The research, published on Monday in the Proceedings of the National Academy of Sciences, says that smaller, longer-lasting sensors can now be developed, such as pacemakers, nerve stimulators and other implanted medical devices.
At present, most of these devices run on long-lasting big batteries that sometimes require another batch of surgery to replace or recharge.
But with the new approach, using 'mid-field wireless transfer, doctors could rely on technology rather than drugs to treat some diseases.
Ada Poon, an assistant professor of electrical engineering at Stanford, said: "We need to make these devices as small as possible to more easily implant them deep in the body and create new ways to treat illness and alleviate pain."

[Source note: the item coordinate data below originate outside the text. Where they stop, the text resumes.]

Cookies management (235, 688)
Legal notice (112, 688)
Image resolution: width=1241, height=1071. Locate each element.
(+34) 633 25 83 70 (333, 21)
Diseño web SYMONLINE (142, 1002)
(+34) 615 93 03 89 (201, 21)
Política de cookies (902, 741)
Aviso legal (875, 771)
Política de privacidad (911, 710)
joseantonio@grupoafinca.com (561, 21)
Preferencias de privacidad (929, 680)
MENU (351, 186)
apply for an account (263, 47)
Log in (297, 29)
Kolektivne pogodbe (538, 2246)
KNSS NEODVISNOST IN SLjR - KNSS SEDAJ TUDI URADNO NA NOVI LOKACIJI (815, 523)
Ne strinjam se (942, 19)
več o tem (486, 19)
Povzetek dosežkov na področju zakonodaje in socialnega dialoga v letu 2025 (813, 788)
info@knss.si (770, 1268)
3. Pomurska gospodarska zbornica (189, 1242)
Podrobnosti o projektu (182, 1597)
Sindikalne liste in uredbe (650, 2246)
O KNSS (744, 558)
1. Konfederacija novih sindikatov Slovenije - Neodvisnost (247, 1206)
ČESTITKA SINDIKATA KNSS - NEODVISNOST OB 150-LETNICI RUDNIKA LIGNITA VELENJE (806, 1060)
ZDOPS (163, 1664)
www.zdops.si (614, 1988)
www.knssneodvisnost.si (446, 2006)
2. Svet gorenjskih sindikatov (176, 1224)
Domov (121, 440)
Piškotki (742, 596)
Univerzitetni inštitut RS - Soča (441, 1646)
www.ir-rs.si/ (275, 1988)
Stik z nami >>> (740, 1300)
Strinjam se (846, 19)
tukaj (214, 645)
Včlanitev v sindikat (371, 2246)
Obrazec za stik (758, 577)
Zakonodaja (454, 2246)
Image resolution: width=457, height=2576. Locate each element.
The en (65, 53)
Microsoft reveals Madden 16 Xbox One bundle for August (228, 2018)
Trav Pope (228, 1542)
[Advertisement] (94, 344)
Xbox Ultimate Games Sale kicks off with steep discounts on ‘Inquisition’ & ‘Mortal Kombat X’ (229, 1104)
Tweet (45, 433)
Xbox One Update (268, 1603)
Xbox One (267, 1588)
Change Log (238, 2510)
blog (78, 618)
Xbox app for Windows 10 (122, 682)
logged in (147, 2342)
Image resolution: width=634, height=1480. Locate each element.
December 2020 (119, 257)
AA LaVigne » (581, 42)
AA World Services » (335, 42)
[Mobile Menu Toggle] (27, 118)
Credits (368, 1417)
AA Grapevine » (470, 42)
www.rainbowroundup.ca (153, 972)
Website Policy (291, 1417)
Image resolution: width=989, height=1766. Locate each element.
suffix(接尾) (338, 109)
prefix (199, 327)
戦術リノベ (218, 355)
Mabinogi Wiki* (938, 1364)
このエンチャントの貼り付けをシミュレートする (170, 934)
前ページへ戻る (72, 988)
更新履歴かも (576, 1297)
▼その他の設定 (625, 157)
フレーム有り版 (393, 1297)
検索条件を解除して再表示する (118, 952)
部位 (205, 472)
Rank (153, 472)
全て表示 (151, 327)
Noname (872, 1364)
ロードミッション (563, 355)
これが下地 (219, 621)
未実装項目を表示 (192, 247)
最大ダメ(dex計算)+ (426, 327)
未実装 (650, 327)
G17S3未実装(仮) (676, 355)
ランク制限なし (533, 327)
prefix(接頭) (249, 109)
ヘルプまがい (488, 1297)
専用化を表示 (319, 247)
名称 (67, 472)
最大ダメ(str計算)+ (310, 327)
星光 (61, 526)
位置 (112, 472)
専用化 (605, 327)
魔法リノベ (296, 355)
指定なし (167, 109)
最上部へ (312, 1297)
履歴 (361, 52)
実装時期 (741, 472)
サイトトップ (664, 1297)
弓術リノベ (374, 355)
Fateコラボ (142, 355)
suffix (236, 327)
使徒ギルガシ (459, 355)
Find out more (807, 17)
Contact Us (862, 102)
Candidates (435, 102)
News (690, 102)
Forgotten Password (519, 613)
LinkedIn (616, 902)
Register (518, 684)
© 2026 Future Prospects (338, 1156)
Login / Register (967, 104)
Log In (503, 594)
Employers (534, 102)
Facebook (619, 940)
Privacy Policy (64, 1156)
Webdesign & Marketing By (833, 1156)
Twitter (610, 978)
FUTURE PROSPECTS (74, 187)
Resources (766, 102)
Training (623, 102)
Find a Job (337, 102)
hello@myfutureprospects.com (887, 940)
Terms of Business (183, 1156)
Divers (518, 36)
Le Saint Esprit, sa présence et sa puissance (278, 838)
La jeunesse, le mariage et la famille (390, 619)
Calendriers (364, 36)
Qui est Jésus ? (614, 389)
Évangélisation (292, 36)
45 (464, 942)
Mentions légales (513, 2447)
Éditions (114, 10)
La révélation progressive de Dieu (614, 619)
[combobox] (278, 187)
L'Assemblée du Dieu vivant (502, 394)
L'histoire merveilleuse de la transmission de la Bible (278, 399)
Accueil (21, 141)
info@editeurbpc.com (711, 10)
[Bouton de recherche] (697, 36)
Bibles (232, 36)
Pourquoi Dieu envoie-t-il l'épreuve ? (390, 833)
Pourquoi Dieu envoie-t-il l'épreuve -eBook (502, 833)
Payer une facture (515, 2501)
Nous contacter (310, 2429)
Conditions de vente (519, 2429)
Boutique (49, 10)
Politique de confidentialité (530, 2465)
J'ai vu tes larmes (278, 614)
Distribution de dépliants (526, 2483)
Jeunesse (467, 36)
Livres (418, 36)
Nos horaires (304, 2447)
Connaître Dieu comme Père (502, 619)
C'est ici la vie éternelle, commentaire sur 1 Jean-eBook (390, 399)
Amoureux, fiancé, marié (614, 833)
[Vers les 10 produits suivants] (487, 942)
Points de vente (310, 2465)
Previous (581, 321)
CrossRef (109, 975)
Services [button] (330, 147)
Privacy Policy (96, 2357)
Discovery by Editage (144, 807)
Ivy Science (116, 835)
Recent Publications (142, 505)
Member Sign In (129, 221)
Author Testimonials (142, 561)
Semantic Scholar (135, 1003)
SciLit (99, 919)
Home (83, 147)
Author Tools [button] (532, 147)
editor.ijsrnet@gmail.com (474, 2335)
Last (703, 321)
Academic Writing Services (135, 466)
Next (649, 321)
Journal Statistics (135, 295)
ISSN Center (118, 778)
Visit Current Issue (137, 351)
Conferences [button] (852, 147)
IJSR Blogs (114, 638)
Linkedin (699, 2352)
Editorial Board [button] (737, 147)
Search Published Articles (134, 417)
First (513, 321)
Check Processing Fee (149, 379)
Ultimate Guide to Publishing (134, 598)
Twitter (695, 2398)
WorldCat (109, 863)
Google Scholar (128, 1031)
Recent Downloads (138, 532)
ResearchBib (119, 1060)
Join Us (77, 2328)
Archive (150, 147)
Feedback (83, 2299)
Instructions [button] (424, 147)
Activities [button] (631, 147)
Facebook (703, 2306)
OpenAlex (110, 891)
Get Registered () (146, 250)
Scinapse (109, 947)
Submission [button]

Poon headed a research team that developed a pacemaker smaller than a grain of rice that is recharged by holding a small power source above the location of the body which it is implanted in.
Furthering this research, theoretical technology lies waiting for use in bionics, brain chips, and even palm impants.
Wireless charging currently exists for some smartphones, and Google's upcoming Android Wear watches support this functionality.
The technology uses near-field waves, a type of electromagnetic wave, and the technology is currently being embedded in pigs and rabbits for testing.